■ 任务说明 ■
请把记录中从含有“The height and width of the screenshot is (1233, 952). What”的那一行起、到含有“This page has”的那一行止的各行原样抄录下来，首尾两行都要包括。
**** 所给记录 ****
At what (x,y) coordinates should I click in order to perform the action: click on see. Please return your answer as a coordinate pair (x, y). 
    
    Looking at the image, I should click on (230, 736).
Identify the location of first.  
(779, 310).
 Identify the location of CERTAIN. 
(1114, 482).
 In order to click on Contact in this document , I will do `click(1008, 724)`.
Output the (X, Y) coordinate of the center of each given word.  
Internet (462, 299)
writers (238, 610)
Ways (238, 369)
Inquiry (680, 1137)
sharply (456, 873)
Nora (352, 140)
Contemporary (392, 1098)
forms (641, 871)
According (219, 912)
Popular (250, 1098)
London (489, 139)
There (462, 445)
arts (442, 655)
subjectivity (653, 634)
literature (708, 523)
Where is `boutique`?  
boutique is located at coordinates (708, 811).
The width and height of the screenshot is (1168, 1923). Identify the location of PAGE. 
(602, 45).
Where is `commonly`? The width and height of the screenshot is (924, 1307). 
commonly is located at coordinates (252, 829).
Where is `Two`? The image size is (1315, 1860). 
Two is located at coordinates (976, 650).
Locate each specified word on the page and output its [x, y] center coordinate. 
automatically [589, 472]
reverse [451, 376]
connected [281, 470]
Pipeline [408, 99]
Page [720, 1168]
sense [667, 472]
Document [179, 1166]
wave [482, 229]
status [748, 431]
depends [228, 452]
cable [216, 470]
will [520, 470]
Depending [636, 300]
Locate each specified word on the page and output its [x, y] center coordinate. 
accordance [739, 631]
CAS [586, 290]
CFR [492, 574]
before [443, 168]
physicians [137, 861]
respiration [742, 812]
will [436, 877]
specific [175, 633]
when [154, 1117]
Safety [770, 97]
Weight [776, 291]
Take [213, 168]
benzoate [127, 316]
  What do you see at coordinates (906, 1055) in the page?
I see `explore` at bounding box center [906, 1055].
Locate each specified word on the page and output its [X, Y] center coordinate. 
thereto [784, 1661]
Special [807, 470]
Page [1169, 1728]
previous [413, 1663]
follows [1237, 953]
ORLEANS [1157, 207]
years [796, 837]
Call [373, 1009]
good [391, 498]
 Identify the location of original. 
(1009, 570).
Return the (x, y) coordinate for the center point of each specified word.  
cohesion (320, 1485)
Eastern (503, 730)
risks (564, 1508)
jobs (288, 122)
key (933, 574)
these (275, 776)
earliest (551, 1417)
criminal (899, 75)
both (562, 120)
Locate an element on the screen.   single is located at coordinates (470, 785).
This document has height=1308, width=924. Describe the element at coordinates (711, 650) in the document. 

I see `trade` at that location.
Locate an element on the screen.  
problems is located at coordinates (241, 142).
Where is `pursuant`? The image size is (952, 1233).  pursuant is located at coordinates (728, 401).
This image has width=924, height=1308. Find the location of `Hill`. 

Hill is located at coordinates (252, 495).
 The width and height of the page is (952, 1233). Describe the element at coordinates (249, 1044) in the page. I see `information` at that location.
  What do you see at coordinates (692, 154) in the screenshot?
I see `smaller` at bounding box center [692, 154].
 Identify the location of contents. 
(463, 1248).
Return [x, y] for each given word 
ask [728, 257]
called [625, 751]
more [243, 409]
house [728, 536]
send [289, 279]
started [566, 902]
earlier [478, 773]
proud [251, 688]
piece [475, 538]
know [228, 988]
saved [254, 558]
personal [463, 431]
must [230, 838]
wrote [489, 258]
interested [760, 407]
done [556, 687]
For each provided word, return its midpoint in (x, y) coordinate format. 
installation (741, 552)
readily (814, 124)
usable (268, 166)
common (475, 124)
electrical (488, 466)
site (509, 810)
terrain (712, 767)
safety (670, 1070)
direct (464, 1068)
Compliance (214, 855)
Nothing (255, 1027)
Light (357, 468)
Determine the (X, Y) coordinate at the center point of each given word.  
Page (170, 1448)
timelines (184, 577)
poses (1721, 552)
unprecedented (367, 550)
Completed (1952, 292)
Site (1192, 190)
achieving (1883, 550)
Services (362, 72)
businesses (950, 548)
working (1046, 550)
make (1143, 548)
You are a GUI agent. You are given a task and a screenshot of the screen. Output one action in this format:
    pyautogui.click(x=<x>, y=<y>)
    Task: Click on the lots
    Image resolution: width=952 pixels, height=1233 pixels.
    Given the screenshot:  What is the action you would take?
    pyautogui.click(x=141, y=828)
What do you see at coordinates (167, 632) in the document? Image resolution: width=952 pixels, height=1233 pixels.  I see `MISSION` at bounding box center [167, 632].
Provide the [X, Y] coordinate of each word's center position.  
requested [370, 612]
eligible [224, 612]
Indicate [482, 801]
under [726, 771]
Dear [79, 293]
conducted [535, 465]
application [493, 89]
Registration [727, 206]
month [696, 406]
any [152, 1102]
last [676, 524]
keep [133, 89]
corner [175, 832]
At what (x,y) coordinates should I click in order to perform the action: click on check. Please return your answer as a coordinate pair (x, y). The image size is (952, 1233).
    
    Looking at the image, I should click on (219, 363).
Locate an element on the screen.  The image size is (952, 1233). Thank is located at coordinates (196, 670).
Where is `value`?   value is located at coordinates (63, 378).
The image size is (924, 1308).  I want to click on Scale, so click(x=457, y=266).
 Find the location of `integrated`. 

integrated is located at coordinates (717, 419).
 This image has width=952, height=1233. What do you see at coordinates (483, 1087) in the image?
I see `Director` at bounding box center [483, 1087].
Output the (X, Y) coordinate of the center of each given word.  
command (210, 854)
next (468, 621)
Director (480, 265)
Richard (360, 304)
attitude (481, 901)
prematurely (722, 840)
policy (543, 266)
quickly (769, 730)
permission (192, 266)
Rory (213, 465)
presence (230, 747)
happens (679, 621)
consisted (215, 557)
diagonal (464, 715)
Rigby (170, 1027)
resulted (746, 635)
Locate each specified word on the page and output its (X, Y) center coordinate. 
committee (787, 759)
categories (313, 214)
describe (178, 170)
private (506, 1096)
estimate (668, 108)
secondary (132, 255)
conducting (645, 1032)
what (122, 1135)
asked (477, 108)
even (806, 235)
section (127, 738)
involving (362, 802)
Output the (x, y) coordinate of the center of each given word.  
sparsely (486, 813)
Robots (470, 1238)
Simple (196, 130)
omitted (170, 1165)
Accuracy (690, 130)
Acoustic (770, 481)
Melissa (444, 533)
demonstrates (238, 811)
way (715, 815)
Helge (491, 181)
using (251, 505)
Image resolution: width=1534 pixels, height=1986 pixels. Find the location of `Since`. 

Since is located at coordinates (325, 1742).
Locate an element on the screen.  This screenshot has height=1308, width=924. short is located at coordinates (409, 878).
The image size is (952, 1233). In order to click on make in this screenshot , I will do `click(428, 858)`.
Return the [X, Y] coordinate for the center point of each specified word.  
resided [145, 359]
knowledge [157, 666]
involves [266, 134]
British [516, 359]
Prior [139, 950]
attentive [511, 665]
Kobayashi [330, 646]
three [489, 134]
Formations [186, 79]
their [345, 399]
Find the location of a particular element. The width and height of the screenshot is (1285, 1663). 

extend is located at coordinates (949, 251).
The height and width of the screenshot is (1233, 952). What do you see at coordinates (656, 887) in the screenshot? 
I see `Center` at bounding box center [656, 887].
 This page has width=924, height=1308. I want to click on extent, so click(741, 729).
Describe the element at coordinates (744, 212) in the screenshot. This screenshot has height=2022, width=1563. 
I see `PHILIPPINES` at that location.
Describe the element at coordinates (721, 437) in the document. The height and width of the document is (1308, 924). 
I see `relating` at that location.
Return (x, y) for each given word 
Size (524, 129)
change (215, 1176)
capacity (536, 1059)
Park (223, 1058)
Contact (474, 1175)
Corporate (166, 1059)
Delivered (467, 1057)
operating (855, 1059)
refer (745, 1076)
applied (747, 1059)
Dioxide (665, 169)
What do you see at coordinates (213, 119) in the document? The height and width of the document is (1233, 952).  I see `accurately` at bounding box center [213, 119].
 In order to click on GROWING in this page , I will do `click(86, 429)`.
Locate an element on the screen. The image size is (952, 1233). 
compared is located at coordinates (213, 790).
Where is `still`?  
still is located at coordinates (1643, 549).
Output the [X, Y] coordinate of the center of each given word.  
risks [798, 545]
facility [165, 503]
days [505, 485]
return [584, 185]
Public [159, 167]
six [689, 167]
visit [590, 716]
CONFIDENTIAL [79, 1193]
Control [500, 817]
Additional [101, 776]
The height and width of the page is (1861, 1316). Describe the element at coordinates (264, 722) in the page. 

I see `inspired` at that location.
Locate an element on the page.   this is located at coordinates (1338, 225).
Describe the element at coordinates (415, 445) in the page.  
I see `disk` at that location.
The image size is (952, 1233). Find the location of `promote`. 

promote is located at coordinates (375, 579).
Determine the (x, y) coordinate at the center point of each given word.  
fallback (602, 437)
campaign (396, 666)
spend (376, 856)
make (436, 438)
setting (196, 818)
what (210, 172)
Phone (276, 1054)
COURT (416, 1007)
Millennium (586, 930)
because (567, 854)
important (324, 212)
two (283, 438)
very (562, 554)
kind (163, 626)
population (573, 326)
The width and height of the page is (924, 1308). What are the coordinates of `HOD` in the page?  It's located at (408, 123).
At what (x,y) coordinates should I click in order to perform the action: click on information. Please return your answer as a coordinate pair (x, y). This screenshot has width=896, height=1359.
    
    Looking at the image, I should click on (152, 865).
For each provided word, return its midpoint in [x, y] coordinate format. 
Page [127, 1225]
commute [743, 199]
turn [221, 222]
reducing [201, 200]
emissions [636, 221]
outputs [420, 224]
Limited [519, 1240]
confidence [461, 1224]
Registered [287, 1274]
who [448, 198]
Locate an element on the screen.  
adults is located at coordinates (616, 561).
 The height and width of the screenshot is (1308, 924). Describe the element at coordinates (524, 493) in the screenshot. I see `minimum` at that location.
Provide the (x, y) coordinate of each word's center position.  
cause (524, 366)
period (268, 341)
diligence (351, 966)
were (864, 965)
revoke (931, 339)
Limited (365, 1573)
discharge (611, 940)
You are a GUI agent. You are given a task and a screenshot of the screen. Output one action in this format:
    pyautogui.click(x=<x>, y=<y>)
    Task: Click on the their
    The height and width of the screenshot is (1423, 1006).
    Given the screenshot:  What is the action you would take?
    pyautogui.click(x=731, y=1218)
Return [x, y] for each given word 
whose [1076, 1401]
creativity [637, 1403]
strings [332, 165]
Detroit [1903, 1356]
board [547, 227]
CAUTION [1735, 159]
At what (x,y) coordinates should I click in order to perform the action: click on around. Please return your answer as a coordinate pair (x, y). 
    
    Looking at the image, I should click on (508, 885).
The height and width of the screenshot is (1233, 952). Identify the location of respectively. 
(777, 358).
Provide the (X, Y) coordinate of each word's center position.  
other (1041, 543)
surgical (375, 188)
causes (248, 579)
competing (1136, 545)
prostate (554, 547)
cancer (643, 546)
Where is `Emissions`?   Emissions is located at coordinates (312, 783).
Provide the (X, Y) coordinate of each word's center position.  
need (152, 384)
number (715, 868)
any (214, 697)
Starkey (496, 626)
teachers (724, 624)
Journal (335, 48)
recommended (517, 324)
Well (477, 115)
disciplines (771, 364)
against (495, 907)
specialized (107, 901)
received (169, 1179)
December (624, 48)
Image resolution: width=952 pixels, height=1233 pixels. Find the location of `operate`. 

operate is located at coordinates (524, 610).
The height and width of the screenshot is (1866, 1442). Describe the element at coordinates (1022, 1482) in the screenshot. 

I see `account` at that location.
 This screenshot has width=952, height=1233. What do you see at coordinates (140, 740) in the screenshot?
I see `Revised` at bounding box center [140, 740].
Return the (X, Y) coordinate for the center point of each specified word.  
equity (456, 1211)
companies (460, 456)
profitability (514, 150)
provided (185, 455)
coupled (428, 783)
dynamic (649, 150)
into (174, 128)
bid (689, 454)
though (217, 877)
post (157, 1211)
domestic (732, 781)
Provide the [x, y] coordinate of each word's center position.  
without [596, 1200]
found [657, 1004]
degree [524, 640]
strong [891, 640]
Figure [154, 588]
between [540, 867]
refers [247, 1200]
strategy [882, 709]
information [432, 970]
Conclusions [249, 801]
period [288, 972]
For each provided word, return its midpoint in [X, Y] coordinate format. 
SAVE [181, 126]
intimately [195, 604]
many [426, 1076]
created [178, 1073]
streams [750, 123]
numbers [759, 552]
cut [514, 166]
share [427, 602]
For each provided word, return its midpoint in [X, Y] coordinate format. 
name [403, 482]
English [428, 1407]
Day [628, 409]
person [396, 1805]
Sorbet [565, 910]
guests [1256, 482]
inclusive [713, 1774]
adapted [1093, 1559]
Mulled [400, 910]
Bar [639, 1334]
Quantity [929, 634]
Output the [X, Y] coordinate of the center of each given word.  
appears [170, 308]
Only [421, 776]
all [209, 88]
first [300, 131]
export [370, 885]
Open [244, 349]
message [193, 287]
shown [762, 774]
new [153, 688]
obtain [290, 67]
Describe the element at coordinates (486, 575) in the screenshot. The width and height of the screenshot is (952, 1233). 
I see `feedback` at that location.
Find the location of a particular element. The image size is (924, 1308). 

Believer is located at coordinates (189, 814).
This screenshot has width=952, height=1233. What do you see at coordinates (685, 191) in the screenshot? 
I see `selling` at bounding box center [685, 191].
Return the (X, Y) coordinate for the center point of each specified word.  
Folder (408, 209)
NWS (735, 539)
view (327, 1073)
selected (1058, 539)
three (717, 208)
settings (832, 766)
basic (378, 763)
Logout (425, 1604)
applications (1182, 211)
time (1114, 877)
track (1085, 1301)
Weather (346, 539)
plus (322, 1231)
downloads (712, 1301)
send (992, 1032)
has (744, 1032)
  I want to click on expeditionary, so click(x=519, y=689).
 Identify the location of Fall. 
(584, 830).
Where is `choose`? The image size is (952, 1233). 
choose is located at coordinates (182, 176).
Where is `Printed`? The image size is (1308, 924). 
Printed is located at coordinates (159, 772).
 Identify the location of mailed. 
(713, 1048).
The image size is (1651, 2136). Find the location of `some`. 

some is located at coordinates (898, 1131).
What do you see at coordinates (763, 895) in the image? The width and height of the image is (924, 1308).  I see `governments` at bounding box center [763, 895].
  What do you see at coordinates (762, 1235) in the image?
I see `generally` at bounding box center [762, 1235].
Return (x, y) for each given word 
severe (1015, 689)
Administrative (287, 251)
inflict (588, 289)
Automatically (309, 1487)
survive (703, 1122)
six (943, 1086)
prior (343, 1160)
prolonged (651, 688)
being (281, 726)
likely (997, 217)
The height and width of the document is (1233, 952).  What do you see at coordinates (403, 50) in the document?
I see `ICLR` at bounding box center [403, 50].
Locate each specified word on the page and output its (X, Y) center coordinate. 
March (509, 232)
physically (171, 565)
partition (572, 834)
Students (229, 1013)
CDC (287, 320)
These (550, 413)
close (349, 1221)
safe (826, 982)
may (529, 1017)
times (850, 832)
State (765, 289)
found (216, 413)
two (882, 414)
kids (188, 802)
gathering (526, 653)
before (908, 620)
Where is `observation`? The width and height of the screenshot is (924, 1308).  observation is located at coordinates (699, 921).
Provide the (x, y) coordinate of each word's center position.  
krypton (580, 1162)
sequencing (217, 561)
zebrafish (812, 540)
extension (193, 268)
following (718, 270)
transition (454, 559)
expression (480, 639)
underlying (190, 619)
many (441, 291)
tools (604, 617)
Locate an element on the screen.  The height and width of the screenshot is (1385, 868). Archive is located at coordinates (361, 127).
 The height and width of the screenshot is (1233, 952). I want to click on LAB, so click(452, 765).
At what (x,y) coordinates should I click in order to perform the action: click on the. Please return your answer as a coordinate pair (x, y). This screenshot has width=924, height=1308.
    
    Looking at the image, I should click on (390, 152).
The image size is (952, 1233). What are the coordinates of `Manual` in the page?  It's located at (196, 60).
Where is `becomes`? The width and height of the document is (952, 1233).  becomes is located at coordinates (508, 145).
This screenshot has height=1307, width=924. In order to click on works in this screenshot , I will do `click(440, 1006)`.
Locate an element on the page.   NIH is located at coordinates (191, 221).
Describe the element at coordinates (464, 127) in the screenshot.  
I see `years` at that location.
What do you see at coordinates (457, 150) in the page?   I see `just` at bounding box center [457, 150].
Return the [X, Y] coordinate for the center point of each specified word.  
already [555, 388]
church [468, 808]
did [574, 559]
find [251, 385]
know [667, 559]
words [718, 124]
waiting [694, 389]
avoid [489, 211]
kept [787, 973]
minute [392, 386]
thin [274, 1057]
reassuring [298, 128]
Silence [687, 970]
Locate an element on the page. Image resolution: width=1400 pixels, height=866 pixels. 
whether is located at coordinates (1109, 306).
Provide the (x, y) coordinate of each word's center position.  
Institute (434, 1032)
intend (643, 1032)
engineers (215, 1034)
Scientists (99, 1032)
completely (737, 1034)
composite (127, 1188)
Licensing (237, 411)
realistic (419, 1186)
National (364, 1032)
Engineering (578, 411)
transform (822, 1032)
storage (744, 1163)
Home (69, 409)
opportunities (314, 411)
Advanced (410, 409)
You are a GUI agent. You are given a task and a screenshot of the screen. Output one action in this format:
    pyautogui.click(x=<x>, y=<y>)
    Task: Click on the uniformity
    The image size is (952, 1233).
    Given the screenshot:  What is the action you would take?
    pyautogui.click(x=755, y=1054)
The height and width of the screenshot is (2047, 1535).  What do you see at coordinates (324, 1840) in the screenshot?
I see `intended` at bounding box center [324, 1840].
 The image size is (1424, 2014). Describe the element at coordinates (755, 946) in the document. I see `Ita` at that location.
****
■ 预期输出 ■
The height and width of the screenshot is (1233, 952). What do you see at coordinates (656, 887) in the screenshot? 
I see `Center` at bounding box center [656, 887].
 This page has width=924, height=1308. I want to click on extent, so click(741, 729).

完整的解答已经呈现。